## STUDY TEXT
Model-Based Hypothesis Testing of Key Mechanisms in Initial Phase of Insulin Signaling

Type 2 diabetes is characterized by insulin resistance of target organs, which is due to impaired insulin signal transduction. The skeleton of signaling mediators that provide for normal insulin action has been established. However, the detailed kinetics, and their mechanistic generation, remain incompletely understood. We measured time-courses in primary human adipocytes for the short-term phosphorylation dynamics of the insulin receptor (IR) and the IR substrate-1 in response to a step increase in insulin concentration. Both proteins exhibited a rapid transient overshoot in tyrosine phosphorylation, reaching maximum within 1 min, followed by an intermediate steady-state level after approximately 10 min. We used model-based hypothesis testing to evaluate three mechanistic explanations for this behavior: (A) phosphorylation and dephosphorylation of IR at the plasma membrane only; (B) the additional possibility for IR endocytosis; (C) the alternative additional possibility of feedback signals to IR from downstream intermediates. We concluded that (A) is not a satisfactory explanation; that (B) may serve as an explanation only if both internalization, dephosphorylation, and subsequent recycling are permitted; and that (C) is acceptable. These mechanistic insights cannot be obtained by mere inspection of the datasets, and they are rejections and thus stronger and more final conclusions than ordinary model predictions.

## PROBLEM SET
- 1) Answer these questions using the text on insulin signaling:
(a) In which cells were the phosphorylation time-courses measured?
(b) Within what time did tyrosine phosphorylation of both proteins reach its maximum?
(c) Which of the three mechanistic explanations was judged acceptable?
- 2) Extend the text on insulin signaling with a further passage that begins after its final sentence.
The records that follow are separate material and have no connection to the text on insulin signaling.

## STORED DATA
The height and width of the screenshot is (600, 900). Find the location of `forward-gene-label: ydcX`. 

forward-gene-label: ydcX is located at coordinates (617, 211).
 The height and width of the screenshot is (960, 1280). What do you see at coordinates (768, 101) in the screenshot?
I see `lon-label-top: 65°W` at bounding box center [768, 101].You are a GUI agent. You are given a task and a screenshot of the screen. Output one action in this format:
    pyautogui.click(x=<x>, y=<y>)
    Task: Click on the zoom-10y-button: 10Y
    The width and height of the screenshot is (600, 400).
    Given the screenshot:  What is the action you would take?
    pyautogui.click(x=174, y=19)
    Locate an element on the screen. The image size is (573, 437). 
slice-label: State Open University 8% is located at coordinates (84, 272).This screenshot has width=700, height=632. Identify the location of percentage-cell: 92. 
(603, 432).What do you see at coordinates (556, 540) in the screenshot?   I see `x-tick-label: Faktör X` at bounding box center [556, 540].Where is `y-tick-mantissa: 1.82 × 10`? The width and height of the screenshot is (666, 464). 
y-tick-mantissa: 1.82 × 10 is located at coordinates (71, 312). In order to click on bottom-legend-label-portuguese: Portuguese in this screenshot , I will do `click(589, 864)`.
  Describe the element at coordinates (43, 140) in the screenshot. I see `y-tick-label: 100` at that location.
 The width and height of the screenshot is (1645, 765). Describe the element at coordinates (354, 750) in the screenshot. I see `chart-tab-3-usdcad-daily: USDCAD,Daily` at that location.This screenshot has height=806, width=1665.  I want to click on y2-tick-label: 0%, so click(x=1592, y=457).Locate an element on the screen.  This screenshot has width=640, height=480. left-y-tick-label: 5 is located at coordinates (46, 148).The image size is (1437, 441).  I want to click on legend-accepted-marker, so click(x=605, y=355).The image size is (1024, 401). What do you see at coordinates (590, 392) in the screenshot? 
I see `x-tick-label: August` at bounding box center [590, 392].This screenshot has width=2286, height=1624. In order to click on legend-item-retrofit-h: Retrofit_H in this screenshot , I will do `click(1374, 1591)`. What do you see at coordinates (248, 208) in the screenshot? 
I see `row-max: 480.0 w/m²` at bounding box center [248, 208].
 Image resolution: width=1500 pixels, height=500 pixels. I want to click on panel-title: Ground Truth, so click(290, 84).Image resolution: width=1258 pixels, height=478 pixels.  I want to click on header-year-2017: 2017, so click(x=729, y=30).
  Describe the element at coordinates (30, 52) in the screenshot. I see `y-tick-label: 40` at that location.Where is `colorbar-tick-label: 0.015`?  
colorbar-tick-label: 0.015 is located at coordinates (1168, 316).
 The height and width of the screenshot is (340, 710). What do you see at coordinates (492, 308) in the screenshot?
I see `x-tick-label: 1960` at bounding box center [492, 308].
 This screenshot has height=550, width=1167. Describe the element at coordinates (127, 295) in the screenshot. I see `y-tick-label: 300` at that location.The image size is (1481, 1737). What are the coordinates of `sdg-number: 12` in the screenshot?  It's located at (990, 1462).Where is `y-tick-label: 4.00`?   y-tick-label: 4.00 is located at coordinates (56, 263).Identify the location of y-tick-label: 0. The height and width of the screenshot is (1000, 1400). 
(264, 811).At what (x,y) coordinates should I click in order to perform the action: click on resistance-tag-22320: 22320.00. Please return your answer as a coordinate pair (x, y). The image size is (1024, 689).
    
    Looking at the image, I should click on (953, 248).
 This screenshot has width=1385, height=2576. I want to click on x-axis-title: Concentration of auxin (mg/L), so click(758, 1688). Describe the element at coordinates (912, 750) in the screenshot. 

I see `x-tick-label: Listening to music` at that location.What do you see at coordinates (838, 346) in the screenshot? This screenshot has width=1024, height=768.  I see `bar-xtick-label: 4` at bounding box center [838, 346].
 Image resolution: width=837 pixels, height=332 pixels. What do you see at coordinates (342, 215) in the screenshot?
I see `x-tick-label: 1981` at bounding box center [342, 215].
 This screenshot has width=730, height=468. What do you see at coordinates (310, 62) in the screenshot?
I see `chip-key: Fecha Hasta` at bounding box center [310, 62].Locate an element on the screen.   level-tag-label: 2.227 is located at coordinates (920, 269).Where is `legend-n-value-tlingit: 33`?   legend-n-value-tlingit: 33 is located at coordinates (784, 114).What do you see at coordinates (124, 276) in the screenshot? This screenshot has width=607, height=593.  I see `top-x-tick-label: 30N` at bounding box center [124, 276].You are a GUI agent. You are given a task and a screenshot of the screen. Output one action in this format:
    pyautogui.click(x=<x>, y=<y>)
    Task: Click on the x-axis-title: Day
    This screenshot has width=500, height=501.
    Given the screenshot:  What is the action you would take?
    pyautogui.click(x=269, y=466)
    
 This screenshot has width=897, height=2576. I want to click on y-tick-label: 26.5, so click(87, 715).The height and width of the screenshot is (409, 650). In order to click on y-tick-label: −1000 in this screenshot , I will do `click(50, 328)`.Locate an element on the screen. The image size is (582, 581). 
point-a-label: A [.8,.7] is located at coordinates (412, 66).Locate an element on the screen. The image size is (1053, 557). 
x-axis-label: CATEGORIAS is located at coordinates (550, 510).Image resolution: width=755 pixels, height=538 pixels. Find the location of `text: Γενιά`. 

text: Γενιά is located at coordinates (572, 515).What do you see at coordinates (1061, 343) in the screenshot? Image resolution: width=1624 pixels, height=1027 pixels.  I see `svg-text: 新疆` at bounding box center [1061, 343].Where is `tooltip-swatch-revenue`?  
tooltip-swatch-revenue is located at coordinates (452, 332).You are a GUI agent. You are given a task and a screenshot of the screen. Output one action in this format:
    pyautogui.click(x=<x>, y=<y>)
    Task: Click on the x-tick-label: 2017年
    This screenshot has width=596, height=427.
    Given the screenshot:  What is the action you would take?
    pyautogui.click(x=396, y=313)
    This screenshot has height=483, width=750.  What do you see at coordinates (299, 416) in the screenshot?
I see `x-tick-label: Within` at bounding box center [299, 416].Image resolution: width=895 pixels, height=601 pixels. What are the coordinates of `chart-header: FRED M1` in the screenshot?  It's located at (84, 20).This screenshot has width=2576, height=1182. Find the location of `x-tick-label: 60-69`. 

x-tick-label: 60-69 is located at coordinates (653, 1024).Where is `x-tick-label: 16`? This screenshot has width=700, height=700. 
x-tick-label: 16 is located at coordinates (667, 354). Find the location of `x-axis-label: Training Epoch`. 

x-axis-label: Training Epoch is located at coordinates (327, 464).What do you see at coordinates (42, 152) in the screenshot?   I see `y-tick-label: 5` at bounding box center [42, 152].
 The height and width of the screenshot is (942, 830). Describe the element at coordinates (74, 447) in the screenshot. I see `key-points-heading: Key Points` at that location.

## ANSWER SECTION
- 1)
(a) Primary human adipocytes.
(b) Within 1 min.
(c) Explanation (C), the alternative additional possibility of feedback signals to IR from downstream intermediates.

- 2)
Author Summary Insulin is a central player in maintaining energy balance in our bodies and in type 2 diabetes, where the effect of insulin on its target tissues is diminished. Insulin acts on cells by binding to specific insulin receptors (IRs) at the cell surface. This triggers a series of events, including attachment of phosphate to IR, activation of downstream proteins that eventually mediate the signal to specific targets in the cell, and internalization of IR to the inner cytosolic part of the cell. The importance, time relations, and interactions between these events are not fully understood. We have collected experimental time-series and developed a novel analysis method based on mathematical modeling to gain insights into these initial aspects of how insulin controls cells. The main conclusion is that either IR internalization and the subsequent recycling back to the cell surface or feedbacks from downstream proteins (or both) must be significantly active during the first few minutes of insulin action. These conclusions could not have been reached from the experimental data through conventional biological reasoning, and this work thus illustrates the power of modeling to improve our understanding of biological systems.